The French police is shown in the most unfavorable way and through the eyes of an Englishman who is able to commit the worst crimes without any real evidence, just from the knack of the moment, from the very start this father has an anti-pedophile stance and conviction that is nearly nothing but fundamentalist bigotry. The series does not exploit this element at the psychological level concerning the father himself. Such a level of hostility could and should make people think he is at least a closet pedophile with his own son and wants to keep him for himself. Any extreme position like this one reveals the person concerned is suffering from what he or she exposes. We have known that since Shakespeare: “The lady protests too much.” And too much this father does protest against pedophiles. And of course his son’s abduction had nothing to do with pedophiles.

Still about the French police, it is obviously shown as incompetent, unable to widen the palette of solutions under the violent, vehement attitude of the father they are not able to keep in his place. He should have been kept under constant police protection that would have also been police surveillance because in such cases one hypothesis is that the father who was responsible for the child at the time and was the last person to have seen him alive without any alibi might be the culprit and should be treated as a suspect if not number one suspect. This hypothesis is only hinted at once a long way after the beginning of the story with the parallel with another case in the same place in 2009 in which the boy this time is abducted by his own father. They jump too fast on Romanians and slavery of some kind. They jump too fast too on pedophiles (under the pressure of the father) instead of looking at all the possibilities and one of them was that the father should have been treated as a suspect, which would have kept him in place a lot more. But they did canvass the area and the incriminating element was found but not transmitted to the French police by the Moroccan detective who found it, but given to the Moroccan journalist. Sorry folks but Moroccans in France and particularly in the police are rotten and the piece of evidence will be hijacked for eight years. This anti-Romanian and anti-Moroccan stance is frankly nothing but racist and that is absolutely irritating in the anti-immigrant stance it reveals, including European immigrants.
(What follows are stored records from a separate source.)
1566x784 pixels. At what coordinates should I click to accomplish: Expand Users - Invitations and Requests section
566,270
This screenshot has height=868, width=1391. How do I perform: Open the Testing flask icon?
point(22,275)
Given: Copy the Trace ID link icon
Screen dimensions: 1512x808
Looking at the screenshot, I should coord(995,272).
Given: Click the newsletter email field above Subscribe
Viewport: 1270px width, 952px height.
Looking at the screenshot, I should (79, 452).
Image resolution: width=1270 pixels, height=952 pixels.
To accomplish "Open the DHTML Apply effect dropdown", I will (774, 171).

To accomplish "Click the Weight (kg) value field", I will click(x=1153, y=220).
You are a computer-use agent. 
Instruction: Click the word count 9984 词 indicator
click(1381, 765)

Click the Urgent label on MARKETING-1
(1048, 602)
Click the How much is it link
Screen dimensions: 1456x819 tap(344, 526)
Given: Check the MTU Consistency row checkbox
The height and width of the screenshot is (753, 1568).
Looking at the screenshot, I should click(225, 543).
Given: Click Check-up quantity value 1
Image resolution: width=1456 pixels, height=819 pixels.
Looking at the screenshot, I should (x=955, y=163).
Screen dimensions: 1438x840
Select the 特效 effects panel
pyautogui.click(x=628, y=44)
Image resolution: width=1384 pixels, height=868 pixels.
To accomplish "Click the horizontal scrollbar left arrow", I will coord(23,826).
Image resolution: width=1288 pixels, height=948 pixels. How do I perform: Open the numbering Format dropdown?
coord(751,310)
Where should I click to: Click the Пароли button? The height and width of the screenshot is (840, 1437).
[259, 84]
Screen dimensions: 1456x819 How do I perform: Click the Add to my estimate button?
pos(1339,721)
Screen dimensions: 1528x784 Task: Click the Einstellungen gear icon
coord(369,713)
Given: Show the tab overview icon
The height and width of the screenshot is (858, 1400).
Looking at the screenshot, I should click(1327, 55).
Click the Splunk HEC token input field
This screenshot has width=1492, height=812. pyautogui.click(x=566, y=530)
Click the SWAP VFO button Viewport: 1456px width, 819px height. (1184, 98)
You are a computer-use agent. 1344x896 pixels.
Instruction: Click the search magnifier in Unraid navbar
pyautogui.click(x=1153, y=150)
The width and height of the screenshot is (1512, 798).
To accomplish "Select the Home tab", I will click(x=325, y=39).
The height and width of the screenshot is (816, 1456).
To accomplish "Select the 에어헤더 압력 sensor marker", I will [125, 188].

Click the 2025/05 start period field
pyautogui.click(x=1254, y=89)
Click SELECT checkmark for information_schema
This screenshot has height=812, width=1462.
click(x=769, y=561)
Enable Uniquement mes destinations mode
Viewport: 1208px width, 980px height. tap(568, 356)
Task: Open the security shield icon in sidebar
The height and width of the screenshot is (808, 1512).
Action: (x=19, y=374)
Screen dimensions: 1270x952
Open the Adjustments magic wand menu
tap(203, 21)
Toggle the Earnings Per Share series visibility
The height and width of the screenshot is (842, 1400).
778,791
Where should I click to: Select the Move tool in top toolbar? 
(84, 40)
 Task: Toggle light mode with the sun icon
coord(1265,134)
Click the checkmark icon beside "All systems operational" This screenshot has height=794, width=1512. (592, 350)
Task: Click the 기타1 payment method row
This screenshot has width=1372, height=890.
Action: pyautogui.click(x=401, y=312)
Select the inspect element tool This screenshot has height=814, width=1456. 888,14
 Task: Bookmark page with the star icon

The last point has to do with the opening and closing scenes of the last episode that drag Russia into the business. That’s a cliff hanger that assimilates Romanian mafia and Russian mafia, in fact Romanian mafia and some connection with the Russian police, hence state, as if the Romanian mafia was working for the Russian state to destabilize Europe. This cliff hanger is unacceptable and you can be sure I will not get the sequel that goes along such a line, or may go along such a line. It is a ridiculous Brexit stance that has nothing to do in this real situation that connects in the end the abduction neither with the Romanian mafia and their possible human trafficking, nor with the pedophiles in the area, but with some deep local rot that turned a banal though unacceptable accident into the sign that rot travels deep among local politicians and maybe not only local. And that is not typically French: The Interpol agent from London taking advantage of the situation to conquer the mother to be his own wife is also ethically not exactly sunny bright nor crystal clear, not to speak of the conflict of interest in associating a friend of the victim’s family to the investigation.

But one thing is sure: you will enjoy the various English accents, including a “Romanian” one (reading Alice in Wonderland) and some French ones though vastly improved on what it is in reality (very poor, I can tell you). The main French detective is obviously a justified exception since he is by origin Greek, Turkish and Jewish, maybe some more, and as such has the flexibility to learn a foreign language properly.